Вдаваться дальше в подробности у Алексея Степановича не было никакого желания. Ему бы порадоваться, что дело о самоубийстве гражданина Русакова И. А. оказалось таким заурядным, а он, когда уже и на улицу вышел, все ворчал что-то, ворчал, и на душе было невыносимо скверно.

Москва, декабрь, 1994 г.

УДАЧНЫЙ ДЕНЬ

Ой, как ладно начался день! До завтрака еще стала поливать цветы — чем раньше их окропишь водичкой, бабушка ее учила, тем пышней цвет будет — и к радости своей обнаружила, что болявая фиалочка глазочек синий раскрыла. Махонький, как булавочная головка, а такой яркий, аж зажмурилась. Рядом еще два бутончика.
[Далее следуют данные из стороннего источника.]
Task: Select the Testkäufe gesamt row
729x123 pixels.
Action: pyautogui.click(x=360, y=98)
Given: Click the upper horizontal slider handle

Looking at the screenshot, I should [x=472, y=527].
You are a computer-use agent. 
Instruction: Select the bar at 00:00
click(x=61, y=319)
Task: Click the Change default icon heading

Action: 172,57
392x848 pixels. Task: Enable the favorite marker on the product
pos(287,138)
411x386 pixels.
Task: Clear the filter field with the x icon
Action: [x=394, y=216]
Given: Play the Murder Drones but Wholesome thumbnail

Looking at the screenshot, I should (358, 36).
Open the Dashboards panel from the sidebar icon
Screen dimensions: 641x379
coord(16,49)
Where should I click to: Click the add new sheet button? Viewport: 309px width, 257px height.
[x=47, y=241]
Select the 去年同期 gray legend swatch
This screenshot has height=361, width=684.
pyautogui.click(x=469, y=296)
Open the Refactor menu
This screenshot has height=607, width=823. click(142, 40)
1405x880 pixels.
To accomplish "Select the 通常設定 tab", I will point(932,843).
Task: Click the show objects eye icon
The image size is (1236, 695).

И листики всего три дня назад были жалкие, скукоженные, а тут распрямились, округлились, пушком мягким покрылись, головки их — будто плюшевые. А ведь, чего там лукавить, давно собиралась эту фиалку выбросить, да ничего подходящего на замену не находилось. Некоторым все равно — цветет растение, не цветет, лишь бы кислород выделяло, а ей главное, чтобы цветок глаз радовал своей красотой. Вон герань — не налюбуешься! И запах, какой приятный! Та, что крайняя на подоконнике, в январе распускается, гроздья алые, величиной с блюдце. За окном мороз, а тут лето красное. Смотрит она на свои цветики-цветочки и вспоминается что-нибудь из прошедшей жизни, все больше из молодых лет, и неважно — горькое или радостное — слезы нечаянные на глаза наворачиваются. По старости шибко чувствительной стала. Может, от одиночества, а скорее от характера, он сызмалу был у нее жалостливый, только жизнь суровая не позволяла нюни распускать. А сейчас никто этих глупых слез не видит, никто не посмеется над ними, никто не осудит. Только не все в старости сердцем добреют. Взять ту же Марью Александровну,

что фиалку ей подарила. Три года, как они знакомы. В скверике присели вместе на одну скамеечку отдохнуть, разговорились, выяснили, что обе бобылками живут, посочувствовали друг дружке. Марья Александровна на чаек ее пригласила, оказалось, через два дома она живет, можно сказать, соседи. Теперь на неделе раза два-три встречаются, ну а уж по телефону о здоровье побеспокоятся каждый день. В общем, прилепились одна к другой крепко, хотя дружбой их отношения вряд ли можно назвать, уж больно разные у них взгляды почти на все жизненные обстоятельства. Марья Александровна всю жизнь в аптеке проработала, лекарства там приготовляла, кажется, когда делами милосердными человек занимается, смягчится должен его характер, а у нее он прямо яростный какой-то. Все не по ней. Вот давеча разозлилась, что гараж еще один у них во дворе поставили, а по ней так лучше, когда машины в гаражах, а не чадят под окнами. Или, когда последний раз в скверике своем сидели, какой ор устроила подружка, что собак много развелось. И не то ее раздражение вызвало, что боится, вдруг укусит какая, а что мясом их кормят, она же самой паршивой колбасы, которая хуже прежней «собачьей радости», и то может позволить себе купить двести граммов на субботу и воскресенье.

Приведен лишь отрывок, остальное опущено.